PASSAGE PROVIDED>
SWAZI ELECTION RESULTS NOT RELEASED

More than two months after the national election in Swaziland took place the final results have not been published.

On several occasions the Elections and Boundaries Commission (EBC), which ran the election, has promised to release the full results, but they have not been forthcoming.

The EBC announced the names of the winners at each of the 55 constituencies in the House of Assembly promptly after voting took place on 20 September 2013, but only gave the number of votes cast for 45 of them. No figures were given for the losing candidates and the total number of voters taking part in the election has never been revealed.

Elections in Swaziland are generally considered by observers outside the kingdom to be undemocratic. Political parties are banned from taking part and only 55 members in the 65-seat House of Assembly are elected by the people. None of the kingdom’s 30 senators are elected by the people.

The parliament has no real powers and King Mswati III rules Swaziland as sub-Saharan Africa’s last absolute monarch.

In the run up to the vote prodemocracy groups urged a boycott of the election and there has been speculation within the kingdom that this was effective.

It is important for King Mswati that there is seen to be a high voter turnout. Only weeks before the election, he announced that Swaziland’s tinkhundla system of democracy would in future be known as a ‘monarchical democracy’. He said this would be a partnership between himself and the people. 

The turnout at the election might be seen as a referendum on how much his subjects support him.

STORED RECORDS>
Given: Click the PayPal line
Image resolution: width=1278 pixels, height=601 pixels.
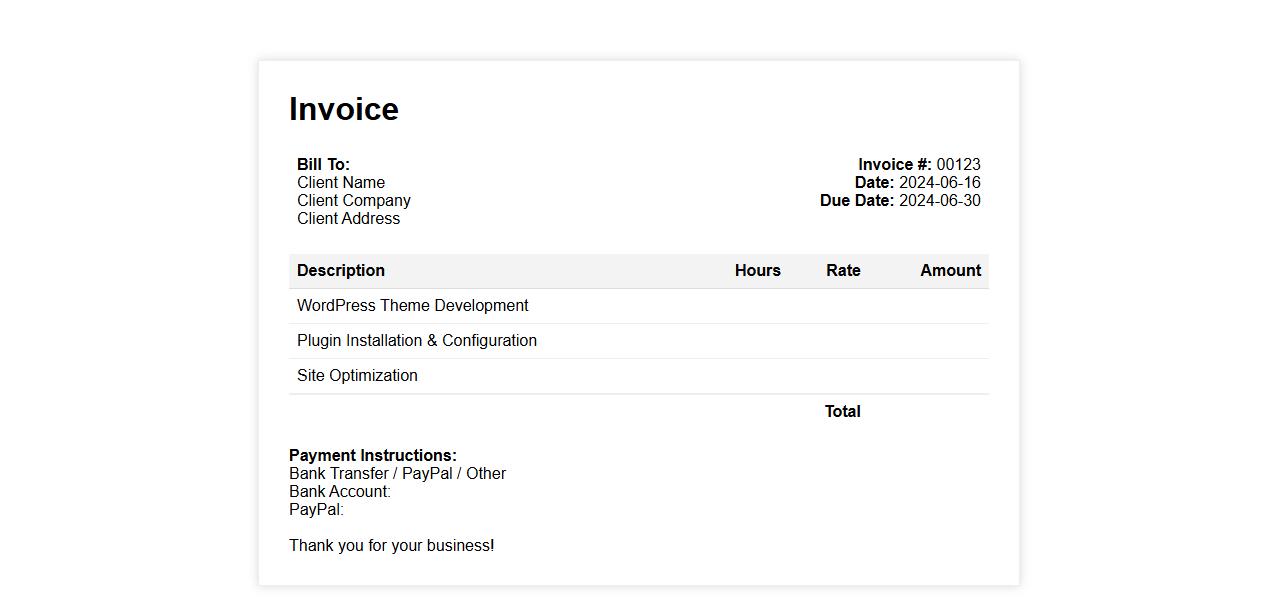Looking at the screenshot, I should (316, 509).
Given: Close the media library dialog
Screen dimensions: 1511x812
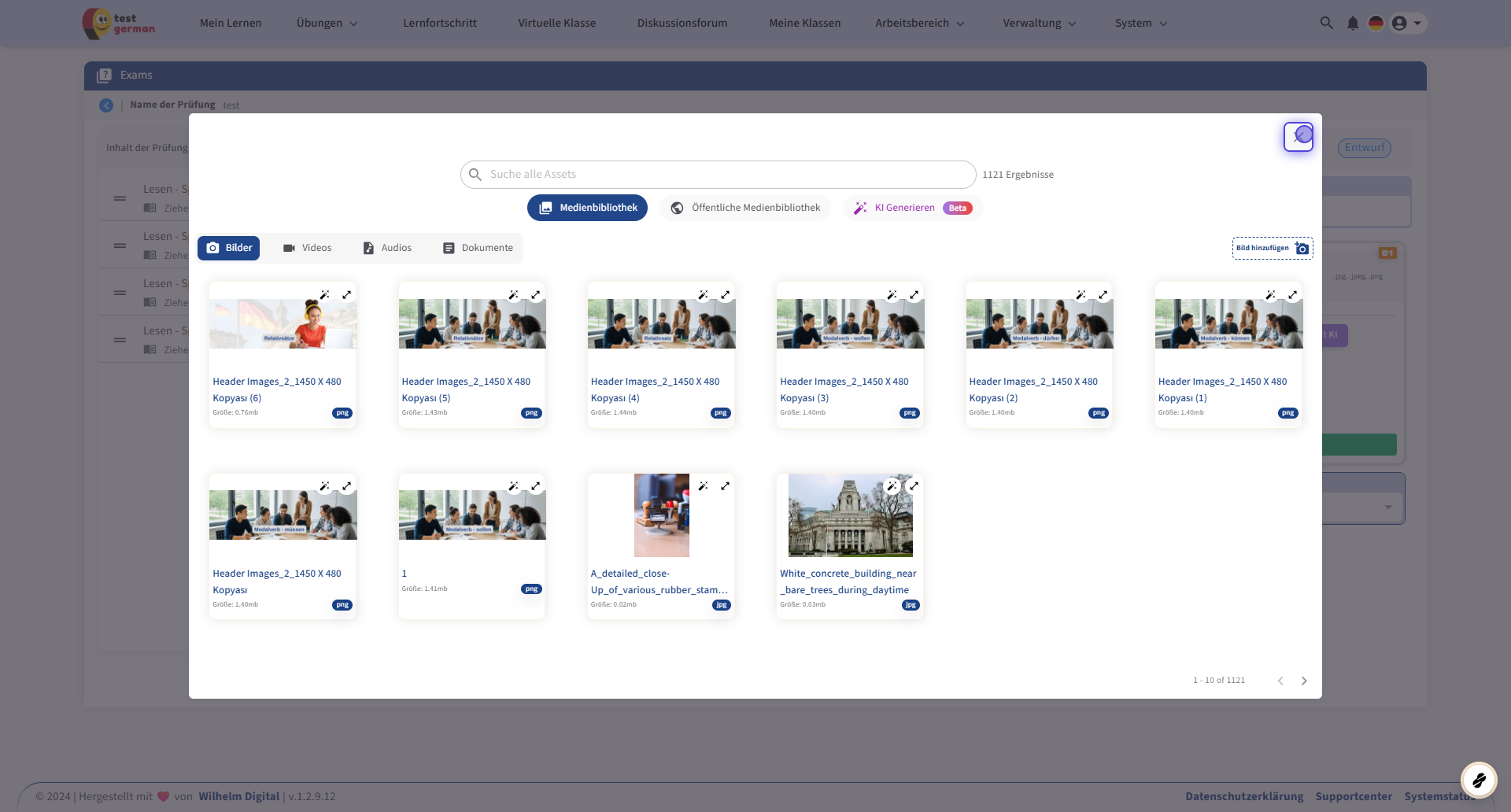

...

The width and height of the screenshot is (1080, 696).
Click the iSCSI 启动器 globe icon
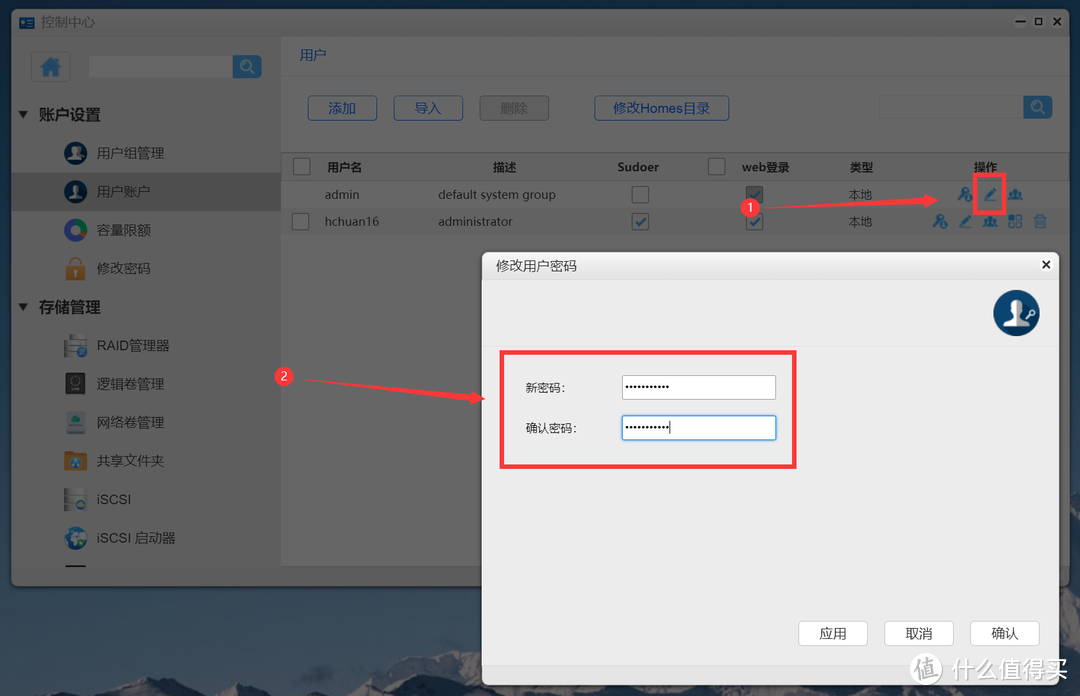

==

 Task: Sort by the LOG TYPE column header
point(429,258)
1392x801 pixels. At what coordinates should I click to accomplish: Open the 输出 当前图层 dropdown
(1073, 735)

WORK INSTRUCTIONS>
a: In the article on the Swazi election results, on what date did voting take place?
b: Continue the article on the Swazi election results from its final sentence.

RESULTS OF THE TASKS>
a: 20 September 2013

b:
At the previous election in 2008 only 47.4 percent of the estimated 400,000 Swazi people eligible to vote did so. The Electoral Institute of Southern Africa (EISA) in its report on that election attributed the low turnout to a campaign for a boycott of the election by progressives in Swaziland.

It reported on the 2008 election, ‘The best indication we have of whether the boycott was a success or not is the voter turnout rate.’


Following the 2013 election, the Weekend Observer, a newspaper in effect owned by King Mswati, reported the turnout of people on election day was ‘about 400,000’. However, official figures from the EBC stated that only 411,084 Swazis living in Swaziland had registered to vote, which would have meant if the newspaper was correct the turnout would be 97.3 percent.

In the week following the election the Swaziland Democratic United Front suggested the turnout might be as low as 80,000. The Swaziland Communist Party put the figure at 100,000.

The Swazi EBC has given no explanation why the full results cannot be released.